设输入向量为$z = [z_1,z_2,\cdots,z_K]$,经过softmax函数转换后的输出向量为$y = [y_1,y_2,\cdots,y_K]$,则softmax函数的计算公式为:
[y_i=\frac{e^{z_i}}{\sum_{j = 1}^{K}e^{z_j}}]
其中,$i = 1,2,\cdots,K$,$e$是自然常数,约等于2.71828。
二、作用原理及示例
- 原理
- 以神经网络的输出层为例,假设神经网络的最后一层输出了一个向量$z$,这个向量的每个元素代表了对应类别(假设有$K$个类别)的得分。但是这些得分可能是任意实数,范围也没有限制。通过softmax函数,将这些得分转换为概率。这样就可以根据概率来判断输入数据属于哪一个类别,概率最高的类别就是模型预测的类别。
- 示例
- 假设神经网络输出一个三维向量$z=[3,1, - 1]$。
- 首先计算指数:$e^{z_1}=e^{3}\approx20.0855$,$e^{z_2}=e^{1}\approx2.7183$,$e^{z_3}=e^{- 1}\approx0.3679$。
- 然后计算分母$\sum_{j = 1}^{3}e^{z_j}=e^{3}+e^{1}+e^{-1}\approx20.0855 + 2.7183+0.3679=23.1717$。

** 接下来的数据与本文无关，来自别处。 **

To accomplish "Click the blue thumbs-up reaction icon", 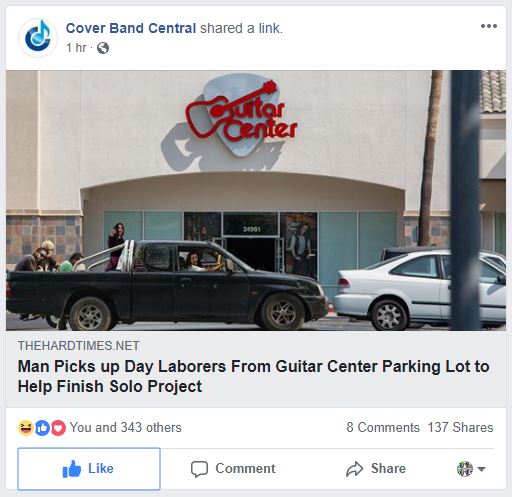I will pyautogui.click(x=42, y=428).
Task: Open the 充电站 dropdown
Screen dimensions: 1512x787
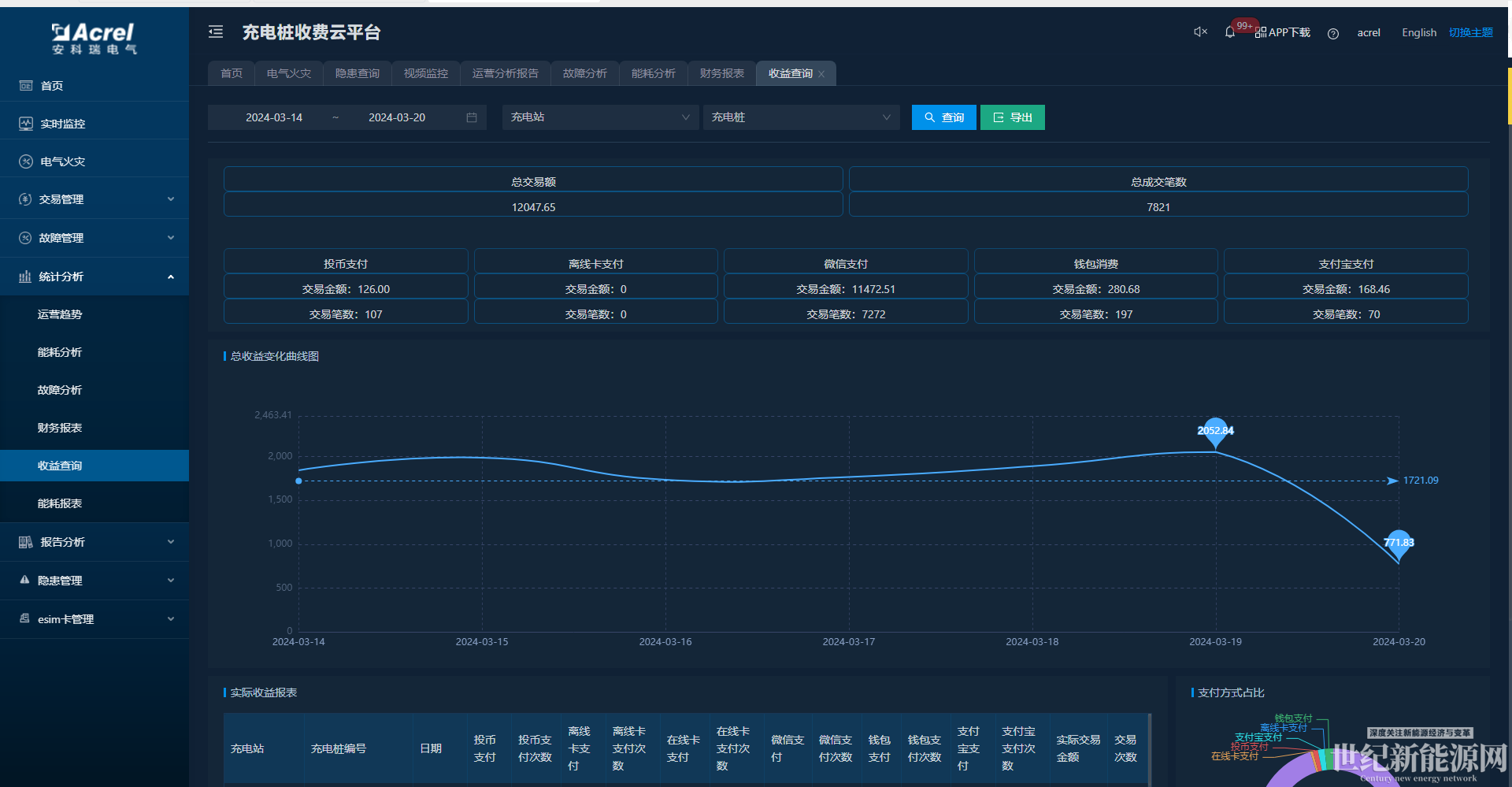Action: [600, 117]
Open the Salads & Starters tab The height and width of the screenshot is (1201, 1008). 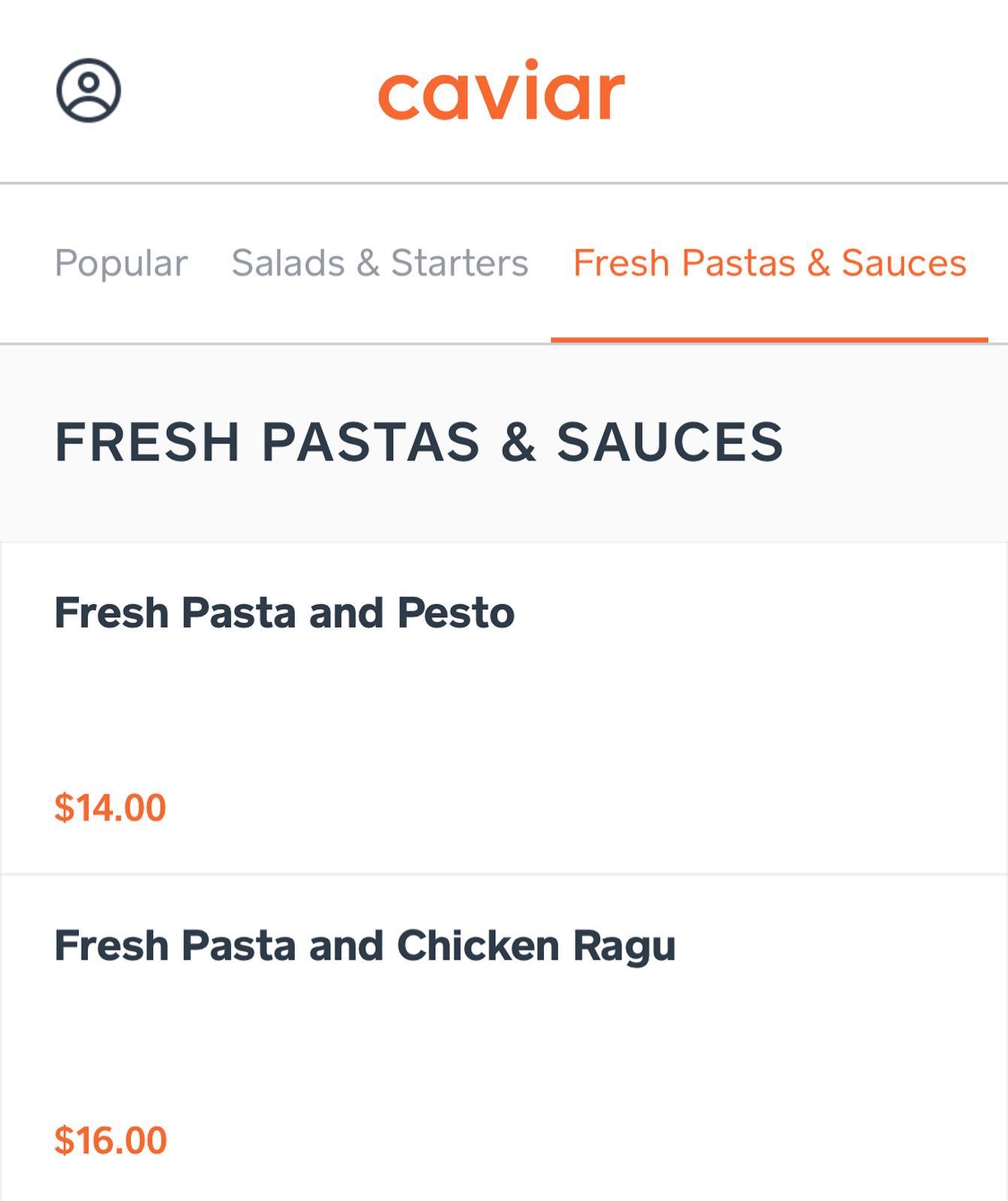click(380, 263)
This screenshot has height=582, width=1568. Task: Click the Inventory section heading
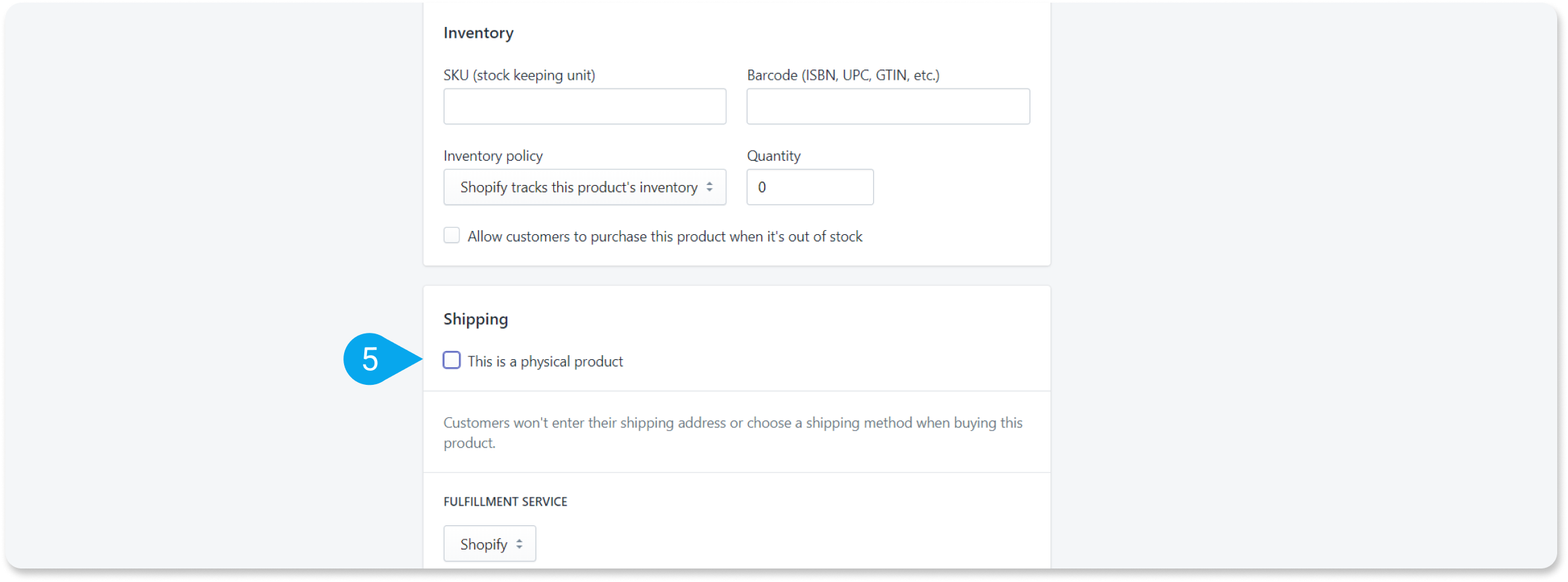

- 最后计算softmax输出:$y_1=\frac{e^{z_1}}{\sum_{j = 1}^{3}e^{z_j}}=\frac{20.0855}{23.1717}\approx0.867$,$y_2=\frac{e^{z_2}}{\sum_{j = 1}^{3}e^{z_j}}=\frac{2.7183}{23.1717}\approx0.117$,$y_3=\frac{e^{z_3}}{\sum_{j = 1}^{3}e^{z_j}}=\frac{0.3679}{23.1717}\approx0.016$。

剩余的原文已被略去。